Movements that work well for product ads: - Slow push in - Slow pull back - Orbit right to left - Low angle push in - Top down slow zoom - Handheld subtle drift
For a reveal shot: "camera starts tight on the texture of the label, slowly pulls back to reveal the full bottle against the background"
For a hero shot: "camera orbits slowly around the product from right to left, product stays centered in frame, movement is slow and deliberate"
The more precisely you describe the start position, direction, and speed, the more Kling can execute what you actually want rather than what it thinks "cinematic" means.
Product Behavior
This is where most prompts fall short. If your product can do something, describe it happening. Liquid pouring, steam rising, fabric moving, powder dispersing, condensation forming on glass. These micro-moments are what make a product ad feel alive rather than a rotating 3D render.
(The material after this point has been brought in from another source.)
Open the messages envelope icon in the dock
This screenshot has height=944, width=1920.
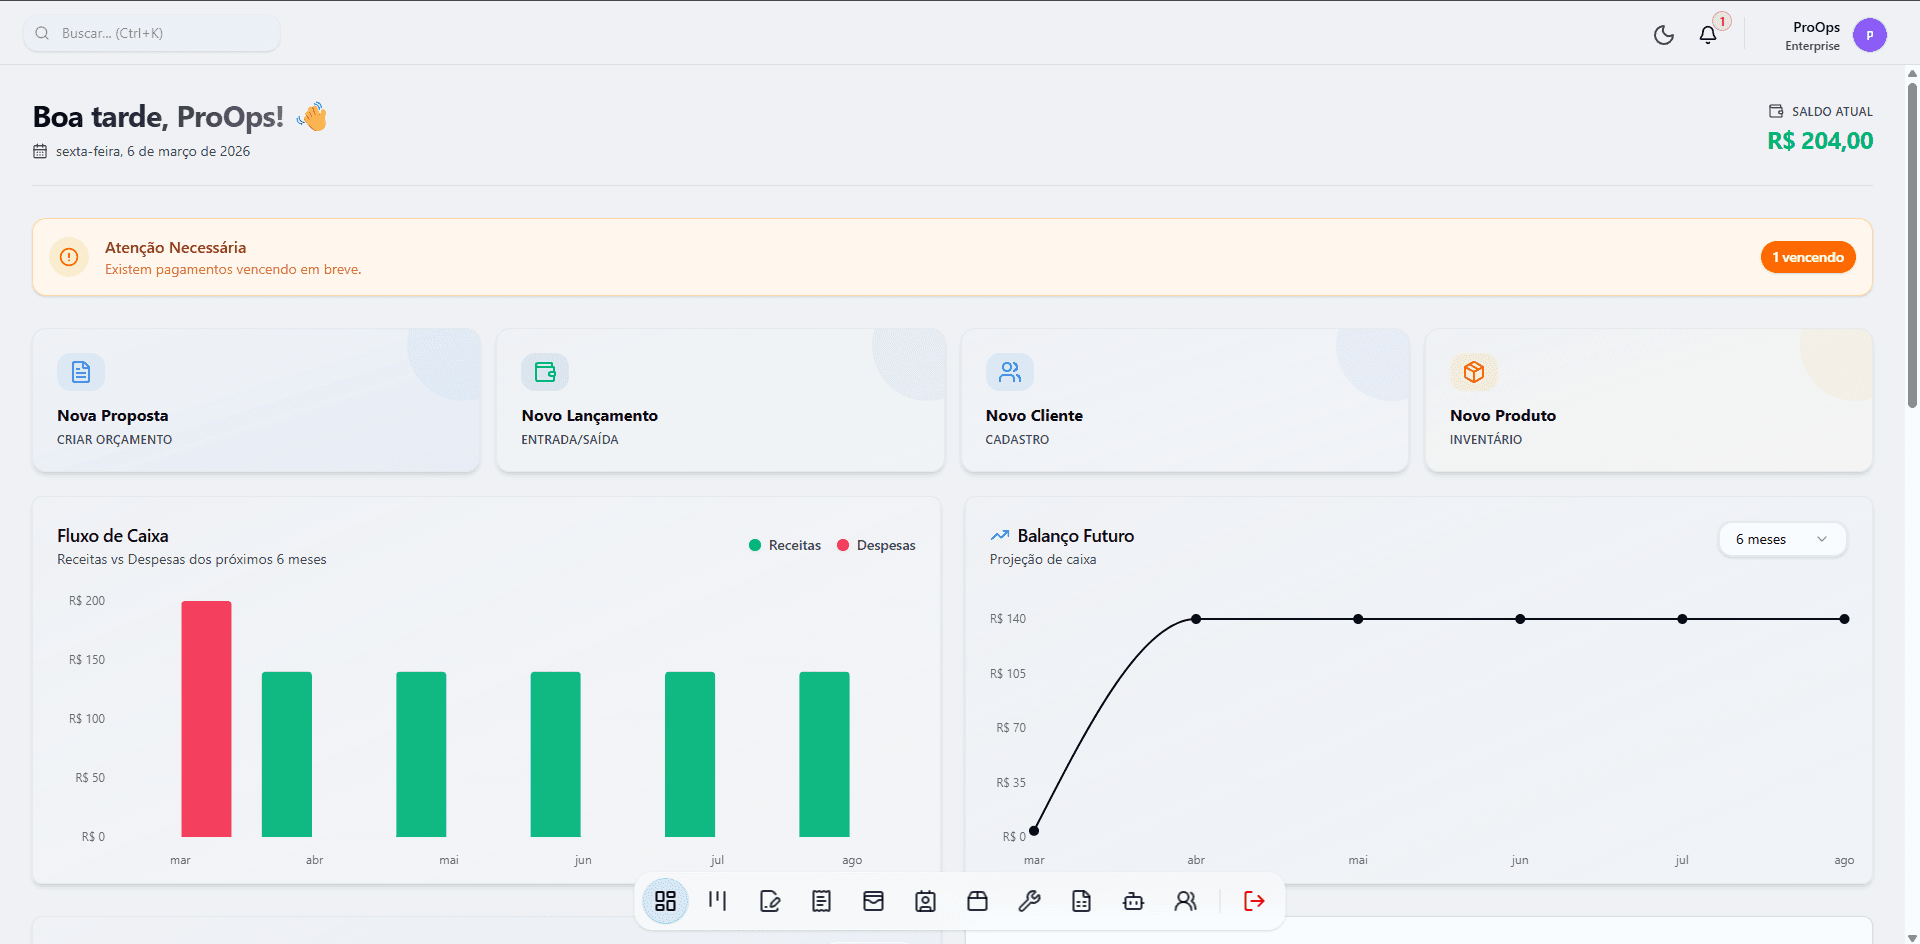[x=873, y=901]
For food and beverage: "condensation forming on the outside of the glass" and "slow pour with bubbles rising" do significant work for perceived quality. These details read as craft and freshness to a viewer even when they are not consciously registering them.
For skincare and beauty: "a single drop falling in slow motion toward the surface of the serum" is a reliable go-to that works across most product shapes.
For apparel: "fabric moving with a light breeze from off screen, movement is slow and natural" beats any static product placement. The movement implies real-world physics and that is what makes AI apparel video not look like AI apparel video.
Composition and Negative Space
Kling tends to fill the frame. If you want the clean ad aesthetic with breathing room, you need to ask for it explicitly. "Product occupying the lower third of the frame, upper two thirds clean background" or "centered composition with significant negative space on either side."
Aspect ratio matters too. For feed ads, 9:16 with the product centered and negative space at top and bottom for text overlay gives you something actually usable in a campaign without additional editing.
Maintaining Consistency Across Shots
If you are building a multi-shot ad and need the product to look the same across cuts, do not reference previous clips. Describe the product in identical physical terms in every single prompt. Treat each prompt as if the model has never seen the product before - because effectively it has not.
This means writing out "glass bottle with brushed silver cap, label in matte black with white serif typography" in every single prompt, not "the same bottle as before." The redundancy feels wrong but the output is consistent. That consistency is what makes multiple shots feel like a campaign rather than a collection of loosely related clips.
Quick Reference by Product Category
Beverages - backlit, condensation, pour or bubble movement, dark or white studio, slow push in
Skincare - soft box from above, drop or texture close up, clean white or stone surface, slow macro push in
Apparel - natural window light, fabric movement, lifestyle background out of focus, handheld drift
Supplements and wellness - dark moody studio, rim light, product centered, mist or powder element if relevant
Home goods - environmental context, warm natural light, lifestyle background, slow orbit
The structure is consistent across categories. What changes is which lighting setup, which surface material, and which product behavior makes sense for what the product is actually selling. A skincare serum is selling purity and science - that is clean studio, precise macro, single drop. A home fragrance candle is selling warmth and atmosphere - that is warm environmental light, soft focus background, gentle flame and smoke movement.
Once the four-component structure is muscle memory, the prompting work becomes faster and the output becomes predictable. Predictable output from an AI video model is the goal - it means you have creative control.